Series C, “Ecclesiastical Affairs and Education," contains the second Report of the Civil Service Commissioners, giving evidence of the increased popularity of a system of examination which promises to add much to the efficiency of all public departments. The Report of the Department of Science and Art brings under one view the progress annually made in various branches of scientific education, comprising Geological Surveys, Mines, Schools of Art, Educational Museums, &c., &c. The Minutes of Committee of Council on Education very vividly exhibit, in the Report of the Inspectors, the educational state of all the various districts of England and Scotland, as well as the causes which impede the increase of education.
Much valuable information is given under Series D, “ Railway, Shipping, and Postal Communication.” The Report of the Board of Trade on the Railways of the United Kingdom and the United States of America furnishes the best materials for appreciating the progressive development of this means of communication, and the prospective value of the immense amount of property therein embarked. A close investigation is now made into the circumstances under which the great number of wrecks annually occur, in relation to the locality where they happen, the months and hours of their occurrence, the state of the weather, and the capacity of the master. Such information will prove of great value in reducing marine insurance to the same scientific bases on which life and fire insurance are now established.

*Extracted information*.
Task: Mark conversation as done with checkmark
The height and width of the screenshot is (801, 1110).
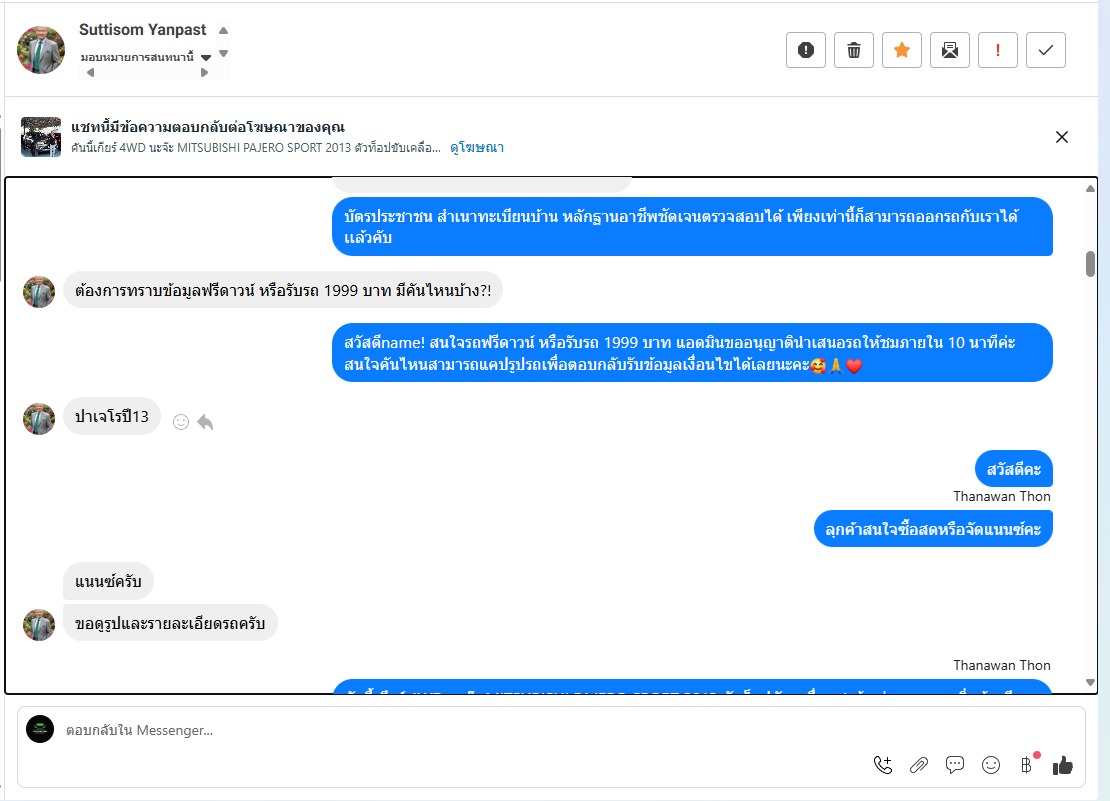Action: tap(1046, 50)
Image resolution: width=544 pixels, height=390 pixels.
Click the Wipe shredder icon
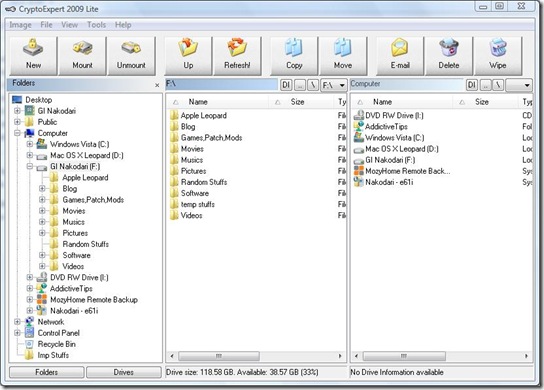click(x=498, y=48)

*Task list*.
**a.** Answer these questions from the passage on the report series:
(i) What title does Series C bear?
(ii) Which two countries' railways are covered by the Report of the Board of Trade?
(iii) Besides the locality, months and hours of wrecks, which two circumstances are investigated?
**b.** From the passage on the report series, set down verbatim the part that opens with the words containing "Much valuable information" and closes with "are now established.".

*Full answers*.
**a.**
(i) "Ecclesiastical Affairs and Education."
(ii) The United Kingdom and the United States of America.
(iii) The state of the weather and the capacity of the master.

**b.**
Much valuable information is given under Series D, “ Railway, Shipping, and Postal Communication.” The Report of the Board of Trade on the Railways of the United Kingdom and the United States of America furnishes the best materials for appreciating the progressive development of this means of communication, and the prospective value of the immense amount of property therein embarked. A close investigation is now made into the circumstances under which the great number of wrecks annually occur, in relation to the locality where they happen, the months and hours of their occurrence, the state of the weather, and the capacity of the master. Such information will prove of great value in reducing marine insurance to the same scientific bases on which life and fire insurance are now established.